Perfume, cosmetics and fine spirits
In 1980 Silvio Denz took over the management of Zurich-based Alrodo AG, which was owned by his father and uncle. Initially with eight employees, the company purchased perfumes and cosmetics for imported perfumery retailers. After acquiring all the equity in Alrodo in 1984, the company grew to be Switzerland's largest perfumery chain, with 120 branches. Between 1980 and 2000, the number of employees rose from 8 to 800. In 2000 Denz sold Alrodo to the French perfumery chain Marionnaud. In the same year he founded Lalique Group (formerly known as Art & Fragrance) specializing in the creation, production and marketing of perfume and cosmetic brands such as Perfumes Alain Delon, Parfums Grès, Perfumes Lalique, Jaguar Fragrances, Bentley Fragrances, Ultrasun and most recently, fragrances for Brioni. On 28 March 2019, Lalique Groaup completed the acquisition of 50% of Glenturret distillery, one of Scotland's oldest working single malt whisky distilleries, further expanding its portfolio in the luxury goods market. In July 2022, Silvio Denz – together with entrepreneur Peter Spuhler – acquired the Hotel Florhof in Zurich. After a careful renovation in the Lalique style, this historical building will reopen its doors as ‘Villa Florhof’ in 2024.

Luxury
Silvio Denz accumulated the world's largest private collection of vintage perfume bottles designed by René Lalique, comprising over 650 original pieces. In 2008 the company acquired the French crystal warehouse Lalique S.A. The group became profitable again after being restructured, with branding focused on art, decorative items, interior design, jewelry, perfume and hospitality. Co-branding projects were developed between Lalique and various other luxury brands (including Bentley, The Macallan and Steinway & Sons). Collaborations were also signed with artists such as Zaha Hadid, Jean-Michel Jarre, Damien Hirst, and Elton John, resulting in collections for the company. In 2011, the Lalique museum in Wingen-sur-Moder (Alsace) opened to display more than 650 pieces designed by René Lalique and his successors, including jewelry, crystal and decorative glass. Denz loaned 230 pieces from his personal collection, mostly perfume bottles. Denz also converted René Lalique's villa in Wingen-sur-Moder into a luxury hotel and restaurant, which opened in September 2015 and holds two Michelin stars. Chef Paul Stradner presides over the restaurant.

Wine
In 1994 Silvio Denz, Franz Wermuth and five other partners, founded Les Grand Vins Wermuth S.A., now split into Denz Weine (distribution) and Wermuth Auktionen AG (auctions) in Zurich. In 1998, acting with the same partners, he bought the Clos d'Agon estate on the Costa Brava, which is overseen by the oenologist Peter Sisseck (Dominio Pingus). In 2020, Silvio Denz sold his stake in Clos d’Agon.

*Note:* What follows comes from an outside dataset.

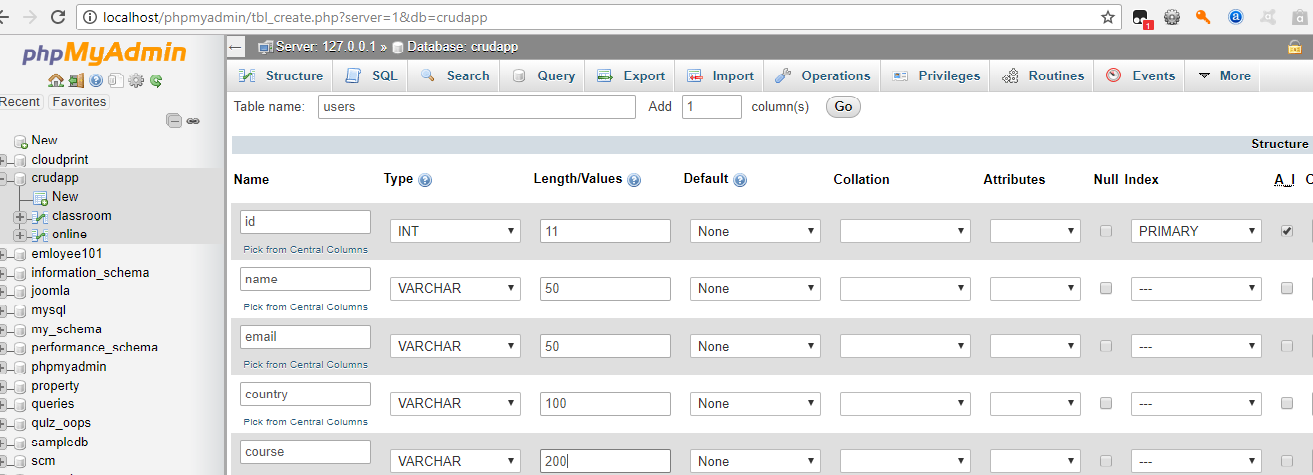Open navigation panel settings gear icon
This screenshot has height=475, width=1313.
136,81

In 2005, on the recommendation of his friend Count Stephan von Neipperg (Château Canon-la-Gaffelière and La Mondotte), Denz bought the Château Faugères estate, six kilometers east of Saint Emilion. Faugères, which has 30 employees, comprises three vineyards: Château Faugères, Château Péby Faugères, both lying in the Saint-Emilion appellation, and Château Cap-de-Faugères in Côtes de Castillion. In 2010, he and Peter Sisseck took over the vineyard of Château Rocheyron in Saint-Emilion. The estates in Bordeaux cover a total of 120 hectares.

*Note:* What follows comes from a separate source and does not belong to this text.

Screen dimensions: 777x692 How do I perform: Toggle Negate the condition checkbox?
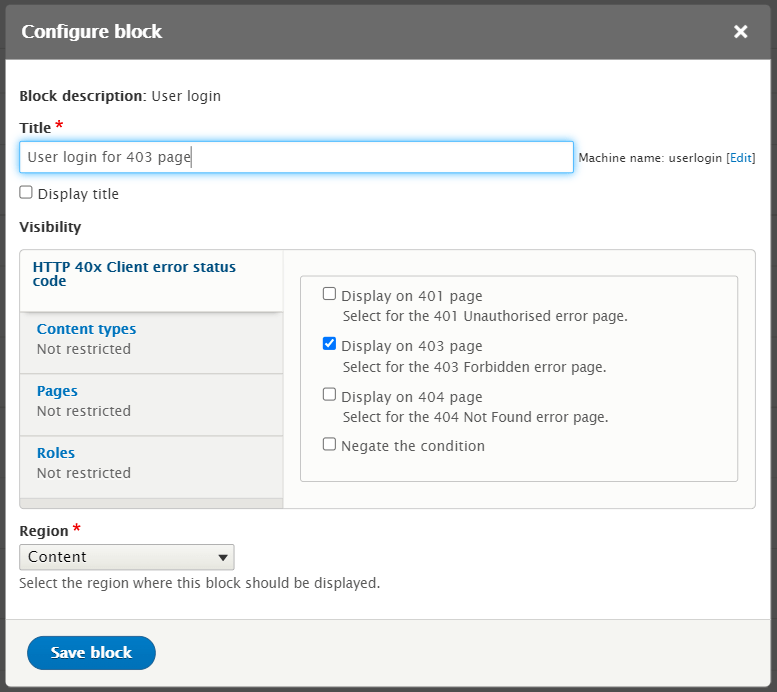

The winery at Château Faugères was designed by the architect Mario Botta. He describes his creation as a "cathedral of wine". Using modern technology coupled with traditional methods, such as gravity-filling, the wines are aged in oak barrels. In 2012 Château Faugères and Château Péby Faugères were awarded the status of Grand Cru Classé of Saint-Emilion. According to the wine critic Robert Parker, Château Péby Faugères today ranks among the finest Bordeaux wines. In 2015 the influential Parker's Wine Buyer's Guide rated Château Péby Faugères Vintage 2005 100/100. In February 2014, Silvio Denz acquired Château Lafaurie-Peyraguey, one of the few Premiers Grands Crus Classés of 1855 and one of the oldest vineyards in Sauternes. n 2018, the luxury hotel and gourmet restaurant was inaugurated at the Château Lafaurie-Peyraguey, today a member of the Relais & Châteaux collection and a 5-star-hotel. Chef Jérôme Schilling and the «Lalique” restaurant were awarded the first Michelin star in 2019.

On 17 September 2017, Silvio Denz was inducted as a Saint-Emilion Jurat. The Jurade of Saint-Emilion currently consists of 127 Jurats and more than 3000 Saint-Emilion wine ambassadors worldwide. In October 2017, he was awarded a Special Jury Prize from Fond’Action Alsace for his active involvement in the Alsace region. In the same month, he then went on to receive the Guillon d’Or award from the Guillon d’Or award, a Vaudois wine brotherhood founded in 1954, commending his passion and performance in the world of wine.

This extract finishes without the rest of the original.